[[ DATA LISTING open ]]
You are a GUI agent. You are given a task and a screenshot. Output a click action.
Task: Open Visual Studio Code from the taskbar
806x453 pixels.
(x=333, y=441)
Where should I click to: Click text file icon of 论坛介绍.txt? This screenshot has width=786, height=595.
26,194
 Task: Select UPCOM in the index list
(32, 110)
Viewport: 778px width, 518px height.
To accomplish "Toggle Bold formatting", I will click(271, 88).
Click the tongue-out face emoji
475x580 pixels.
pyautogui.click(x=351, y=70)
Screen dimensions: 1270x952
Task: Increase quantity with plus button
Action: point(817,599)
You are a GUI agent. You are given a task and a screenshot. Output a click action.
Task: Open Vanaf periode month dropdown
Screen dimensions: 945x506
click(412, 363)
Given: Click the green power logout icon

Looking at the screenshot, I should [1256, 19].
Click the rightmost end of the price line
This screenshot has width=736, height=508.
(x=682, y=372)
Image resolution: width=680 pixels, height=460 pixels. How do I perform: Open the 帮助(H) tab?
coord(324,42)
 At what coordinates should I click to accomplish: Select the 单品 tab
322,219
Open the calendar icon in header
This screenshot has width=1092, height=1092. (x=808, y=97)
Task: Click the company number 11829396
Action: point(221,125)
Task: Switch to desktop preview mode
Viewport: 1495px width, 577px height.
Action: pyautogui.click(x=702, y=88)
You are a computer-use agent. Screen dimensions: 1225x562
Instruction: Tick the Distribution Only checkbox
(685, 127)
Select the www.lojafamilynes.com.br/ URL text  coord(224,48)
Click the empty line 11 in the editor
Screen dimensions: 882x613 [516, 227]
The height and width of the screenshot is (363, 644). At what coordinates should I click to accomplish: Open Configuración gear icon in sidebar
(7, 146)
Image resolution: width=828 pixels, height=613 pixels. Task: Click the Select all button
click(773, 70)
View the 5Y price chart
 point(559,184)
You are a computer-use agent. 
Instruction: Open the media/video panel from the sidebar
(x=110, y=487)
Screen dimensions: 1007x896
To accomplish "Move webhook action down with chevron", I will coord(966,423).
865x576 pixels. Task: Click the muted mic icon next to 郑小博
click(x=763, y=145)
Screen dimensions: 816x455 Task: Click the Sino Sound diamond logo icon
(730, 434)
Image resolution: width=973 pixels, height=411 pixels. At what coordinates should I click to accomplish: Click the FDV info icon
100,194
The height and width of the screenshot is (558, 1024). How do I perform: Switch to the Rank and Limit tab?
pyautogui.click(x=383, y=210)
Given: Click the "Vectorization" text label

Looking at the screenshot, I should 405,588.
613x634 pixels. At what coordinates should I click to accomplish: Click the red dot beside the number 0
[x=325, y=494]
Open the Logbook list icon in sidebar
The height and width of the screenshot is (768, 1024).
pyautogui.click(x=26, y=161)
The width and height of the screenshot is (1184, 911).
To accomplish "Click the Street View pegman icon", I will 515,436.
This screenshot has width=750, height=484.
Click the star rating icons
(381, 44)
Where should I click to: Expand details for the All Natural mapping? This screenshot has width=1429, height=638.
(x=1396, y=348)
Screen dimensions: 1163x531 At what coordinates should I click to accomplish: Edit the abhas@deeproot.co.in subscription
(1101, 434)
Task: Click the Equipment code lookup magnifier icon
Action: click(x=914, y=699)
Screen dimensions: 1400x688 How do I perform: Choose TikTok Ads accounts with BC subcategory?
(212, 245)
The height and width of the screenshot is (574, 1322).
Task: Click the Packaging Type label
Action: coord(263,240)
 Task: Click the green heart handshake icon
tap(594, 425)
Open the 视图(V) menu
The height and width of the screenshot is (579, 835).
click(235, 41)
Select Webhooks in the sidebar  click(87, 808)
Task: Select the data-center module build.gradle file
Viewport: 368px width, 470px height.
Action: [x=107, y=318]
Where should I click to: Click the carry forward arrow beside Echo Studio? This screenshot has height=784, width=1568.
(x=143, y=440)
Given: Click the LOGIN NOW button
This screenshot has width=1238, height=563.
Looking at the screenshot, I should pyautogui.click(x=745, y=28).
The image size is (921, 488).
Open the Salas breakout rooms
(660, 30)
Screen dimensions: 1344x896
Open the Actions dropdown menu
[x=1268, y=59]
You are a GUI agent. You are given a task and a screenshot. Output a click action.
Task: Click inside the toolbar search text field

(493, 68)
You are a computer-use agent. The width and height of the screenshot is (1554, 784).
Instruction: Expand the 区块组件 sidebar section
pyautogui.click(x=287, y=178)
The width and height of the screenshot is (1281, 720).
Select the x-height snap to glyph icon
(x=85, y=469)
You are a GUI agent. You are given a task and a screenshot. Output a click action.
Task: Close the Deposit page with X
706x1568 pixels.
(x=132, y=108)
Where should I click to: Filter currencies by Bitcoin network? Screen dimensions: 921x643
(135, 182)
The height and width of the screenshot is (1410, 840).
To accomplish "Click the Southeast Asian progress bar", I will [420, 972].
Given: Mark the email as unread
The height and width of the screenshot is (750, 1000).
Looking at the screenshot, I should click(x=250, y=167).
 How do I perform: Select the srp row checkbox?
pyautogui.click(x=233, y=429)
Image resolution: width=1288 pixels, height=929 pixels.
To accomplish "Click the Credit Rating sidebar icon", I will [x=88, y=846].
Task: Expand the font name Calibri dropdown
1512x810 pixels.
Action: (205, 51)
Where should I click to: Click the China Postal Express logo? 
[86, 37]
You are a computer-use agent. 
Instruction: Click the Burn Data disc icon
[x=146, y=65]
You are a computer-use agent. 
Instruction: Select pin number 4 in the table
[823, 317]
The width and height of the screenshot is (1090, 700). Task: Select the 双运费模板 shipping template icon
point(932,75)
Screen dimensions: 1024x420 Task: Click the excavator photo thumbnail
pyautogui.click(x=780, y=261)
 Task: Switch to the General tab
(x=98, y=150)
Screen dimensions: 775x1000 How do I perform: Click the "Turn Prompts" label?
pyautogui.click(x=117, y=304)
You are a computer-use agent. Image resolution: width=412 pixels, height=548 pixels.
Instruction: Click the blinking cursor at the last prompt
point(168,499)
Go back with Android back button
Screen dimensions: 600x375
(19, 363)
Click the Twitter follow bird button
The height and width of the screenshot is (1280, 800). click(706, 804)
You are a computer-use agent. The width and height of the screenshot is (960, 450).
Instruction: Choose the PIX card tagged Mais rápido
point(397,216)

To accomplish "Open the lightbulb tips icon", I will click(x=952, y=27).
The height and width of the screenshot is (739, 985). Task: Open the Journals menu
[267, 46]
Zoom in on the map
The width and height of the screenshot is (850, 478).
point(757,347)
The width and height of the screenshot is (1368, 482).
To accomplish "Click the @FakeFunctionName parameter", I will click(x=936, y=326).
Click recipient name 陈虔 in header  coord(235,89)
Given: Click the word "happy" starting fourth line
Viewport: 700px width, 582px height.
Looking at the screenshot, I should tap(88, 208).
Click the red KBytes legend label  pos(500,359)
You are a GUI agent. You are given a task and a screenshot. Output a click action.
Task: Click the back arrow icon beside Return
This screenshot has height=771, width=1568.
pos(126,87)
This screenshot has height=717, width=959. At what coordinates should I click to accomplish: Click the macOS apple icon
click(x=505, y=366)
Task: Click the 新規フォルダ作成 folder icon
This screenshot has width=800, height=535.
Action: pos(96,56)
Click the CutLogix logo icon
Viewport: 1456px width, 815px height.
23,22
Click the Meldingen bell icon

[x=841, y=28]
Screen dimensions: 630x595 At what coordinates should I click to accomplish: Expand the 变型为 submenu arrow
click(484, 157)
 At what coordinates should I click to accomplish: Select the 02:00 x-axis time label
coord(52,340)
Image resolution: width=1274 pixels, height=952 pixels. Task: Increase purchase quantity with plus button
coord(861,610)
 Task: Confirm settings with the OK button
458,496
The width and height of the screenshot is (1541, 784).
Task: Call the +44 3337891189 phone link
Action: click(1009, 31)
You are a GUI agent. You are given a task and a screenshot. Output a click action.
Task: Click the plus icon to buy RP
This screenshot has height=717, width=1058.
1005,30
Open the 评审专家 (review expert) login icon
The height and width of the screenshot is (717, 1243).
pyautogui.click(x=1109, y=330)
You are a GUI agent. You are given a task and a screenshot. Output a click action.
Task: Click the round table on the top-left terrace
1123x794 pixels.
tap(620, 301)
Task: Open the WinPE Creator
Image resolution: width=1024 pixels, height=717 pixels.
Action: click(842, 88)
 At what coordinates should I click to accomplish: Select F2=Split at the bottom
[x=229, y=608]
[[ DATA LISTING closed ]]
### ABOUT THIS EXERCISE
Where a line of the records has the string "back", copy that line.

### RESULT BELOW
Go back with Android back button
Task: Click the back arrow icon beside Return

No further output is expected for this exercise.